By Richard Thomas
Kilbeggan Irish Whiskey is named for the famed Kilbeggan Distillery, which dates back to 1757 and was revived by John Teeling and the Cooley Distillery in 2007. The distillery is so venerable that some point to it, and not Bushmills, as the oldest standing distillery in Ireland. Some observers rest their case for that on the point that Bushmills is in Northern Ireland and not the Republic of Ireland, and if you go to the distillery itself you might hear some quibbles over Bushmills’s license and documentation. Certainly the facility houses the oldest working still in the country, since one of the copper pots is old Tullamore Dew kit that is almost two centuries old.
Kilbeggan Irish Whiskey, however, is a creature of a different lineage. As stated before, it is named for the distillery rather than actually made there. The brand predates the reactivation of the distillery, and as a blended Irish whiskey, much of the content comes from whiskey types that cannot even be made at Kilbeggan. According to some early reports, pot still whiskey made at the distillery was not even supposed to become available until 2014.

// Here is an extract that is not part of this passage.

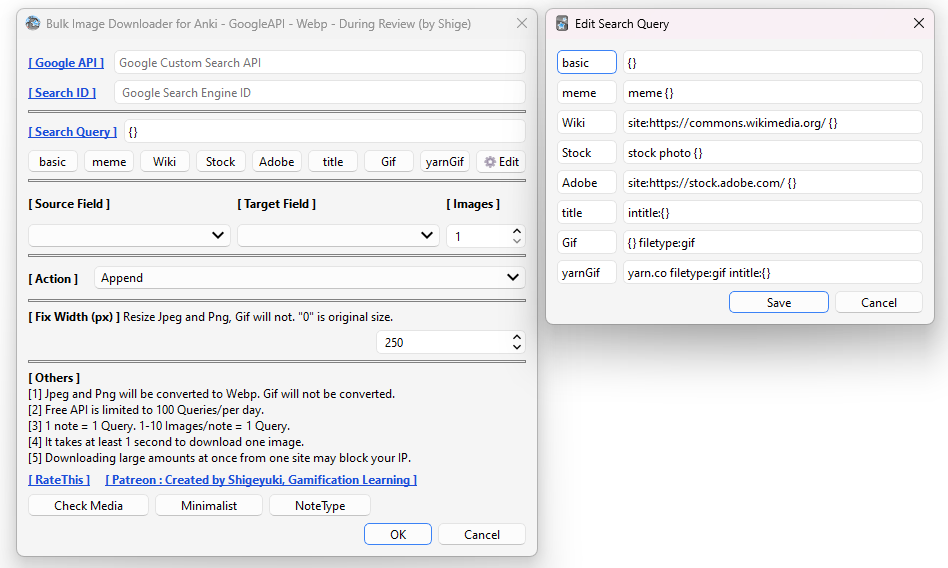Open the Action dropdown showing Append
948x568 pixels.
tap(309, 278)
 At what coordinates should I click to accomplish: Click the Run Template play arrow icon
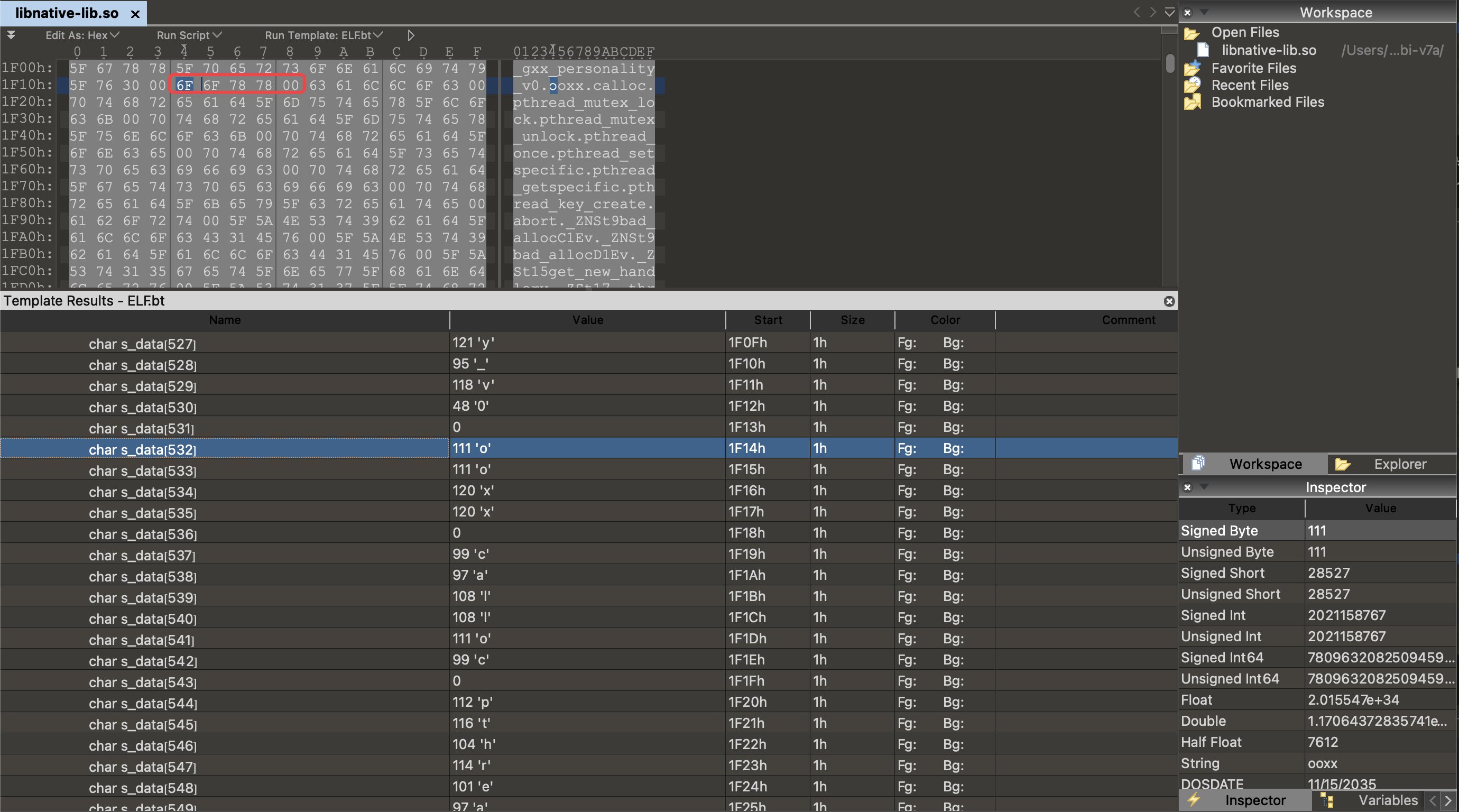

One of the things that sets Kilbeggan apart from most of the other whiskeys in Ireland is that it is double distilled, in much the same way as things are done in Scotland and the United States. Defenders of double vs. triple distillation say not going around a third time leaves more of the natural flavors in the whiskey, something the triple distillers would dispute, but those differences are part of what makes Irish whiskey so interesting.
Whether it be grain or malt, all the whiskey in Kilbeggan is aged in ex-bourbon barrels for at least three years. Kilbeggan is bottled at 40% abv. The Kilbeggan under review here is the mass market version, and should not be confused with the Distillery Reserve Malt or the 18 Year Old, which it sometimes is due to the evolution of the brand’s labeling.
In the glass, the whiskey has a solid yellow-gold coloring, richer than one usually expects from a mass market Irish whiskey. The nose is a smooth one, the scent being predominately of grainy, cereal sweetness and toffee, with notes of vanilla and nuttiness.
The flavor brings a honeyed, malty aspect out in the sweetness, and adds a peppery, woody note that is just a tad astringent. The finish is a light, short one, and continues on that dry, woody note.
The usual pricing for Kilbeggan seems to run “20” across the board, whether it be in pounds, euros or dollars. You may come across it priced lower or higher, but 20 seems to be the median.